Could meditation help?

The researchers suggest that meditation may reduce dementia risk by preventing emotional inertia. To test this hypothesis, they are currently conducting an 18-month interventional study to evaluate the effects of “compassionate meditation” and mindfulness on dementia risk.

“In order to further refine our results, we will also compare the effects of two types of meditation: mindfulness, which consists of anchoring oneself in the present in order to concentrate on one’s own feelings, and what is known as ‘compassionate’ meditation, which aims to actively increase positive emotions towards others,” they state.

“We know that meditation training has a beneficial impact on emotions and attentional processes,” noted Dr. Klimecki. “Having balanced emotions reduces the risk for neurodegeneration.”

“We also know from cross-sectional studies that people who meditate more often have brains that are better preserved. It thus seems that meditation can help reduce risk factors for dementia, like negative emotions, and positively impact attention in older age. Pertaining to brain structure, current findings suggest that starting meditation in older age might not be sufficient to preserve brain structure, but these findings are still preliminary, and more research is needed.”

– Dr. Olga Klimecki

When asked how meditation might reduce dementia risk, Dr. David A. Merrill, psychiatrist, and director of the Pacific Neuroscience Institute’s Pacific Brain Health Center at Providence Saint John’s Health Center in Santa Monica, CA, not involved in the study, told MNT that “[t]hese findings shed light on how emotionally distressing experiences have a prolonged negative effect on the aging brain, when compared to the young adult brain.”

“This is in agreement with the general concept of ‘homeostenosis,’ or the reduced ability of the aging body and brain to react to stressors and recover from stress,” he noted.

“When we are young, the mind and body are quick to recalibrate and recover.
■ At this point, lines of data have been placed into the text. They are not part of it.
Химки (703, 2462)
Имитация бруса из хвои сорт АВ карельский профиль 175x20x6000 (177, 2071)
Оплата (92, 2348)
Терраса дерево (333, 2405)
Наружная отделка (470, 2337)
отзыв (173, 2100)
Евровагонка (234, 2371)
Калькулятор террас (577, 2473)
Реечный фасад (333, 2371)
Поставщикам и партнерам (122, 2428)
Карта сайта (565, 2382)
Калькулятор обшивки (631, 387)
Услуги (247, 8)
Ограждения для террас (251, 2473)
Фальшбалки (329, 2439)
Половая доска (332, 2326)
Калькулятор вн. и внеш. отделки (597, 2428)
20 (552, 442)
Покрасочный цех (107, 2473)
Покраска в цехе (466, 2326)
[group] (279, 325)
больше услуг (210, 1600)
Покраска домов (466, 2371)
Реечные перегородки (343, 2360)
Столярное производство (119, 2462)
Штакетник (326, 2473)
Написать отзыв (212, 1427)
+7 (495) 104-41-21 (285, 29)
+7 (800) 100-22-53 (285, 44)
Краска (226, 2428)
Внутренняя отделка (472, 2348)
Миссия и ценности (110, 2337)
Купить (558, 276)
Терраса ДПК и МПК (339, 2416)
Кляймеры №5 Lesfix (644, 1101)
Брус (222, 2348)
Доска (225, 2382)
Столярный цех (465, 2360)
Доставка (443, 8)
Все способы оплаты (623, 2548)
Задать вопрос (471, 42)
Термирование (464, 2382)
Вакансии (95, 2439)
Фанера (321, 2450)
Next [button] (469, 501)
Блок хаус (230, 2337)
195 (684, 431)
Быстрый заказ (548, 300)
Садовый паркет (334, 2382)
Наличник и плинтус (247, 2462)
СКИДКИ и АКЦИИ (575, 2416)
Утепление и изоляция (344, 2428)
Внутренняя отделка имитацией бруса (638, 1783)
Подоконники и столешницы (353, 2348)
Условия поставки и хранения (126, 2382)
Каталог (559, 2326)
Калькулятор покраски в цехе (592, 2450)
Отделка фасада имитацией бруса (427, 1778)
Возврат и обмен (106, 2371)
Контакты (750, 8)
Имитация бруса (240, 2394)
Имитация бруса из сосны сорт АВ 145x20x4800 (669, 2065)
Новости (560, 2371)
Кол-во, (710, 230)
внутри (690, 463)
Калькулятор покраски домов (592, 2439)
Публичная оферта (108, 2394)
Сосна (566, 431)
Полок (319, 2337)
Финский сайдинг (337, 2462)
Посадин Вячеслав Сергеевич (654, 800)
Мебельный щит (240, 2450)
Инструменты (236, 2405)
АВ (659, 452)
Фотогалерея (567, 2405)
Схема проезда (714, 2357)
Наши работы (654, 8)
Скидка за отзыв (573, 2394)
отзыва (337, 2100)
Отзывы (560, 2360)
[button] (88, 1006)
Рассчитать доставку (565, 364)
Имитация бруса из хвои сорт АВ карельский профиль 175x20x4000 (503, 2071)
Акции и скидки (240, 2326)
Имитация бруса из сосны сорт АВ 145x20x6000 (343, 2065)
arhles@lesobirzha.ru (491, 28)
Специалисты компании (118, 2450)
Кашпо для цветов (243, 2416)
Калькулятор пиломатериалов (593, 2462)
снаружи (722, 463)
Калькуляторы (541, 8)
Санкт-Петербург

Not so much during older age. This is analogous to the balance beam of a gymnast getting narrower. We’re more likely to be thrown off balance by minor stressors, and we’re vulnerable to those stressors for longer,” Dr. Merrill explained.

“Developing skill at meditating can help reduce the potential negative impact of persistently elevated stress levels with aging. Meditation could have a number of beneficial effects on the brain, including allowing the ‘resting state’ of the older adult brain to return to a normal level more quickly, as it does in youth,” he added.

“It would be great to see these studies replicated and expanded to include older adults struggling with late-life depression and anxiety,” concluded Dr. Merrill.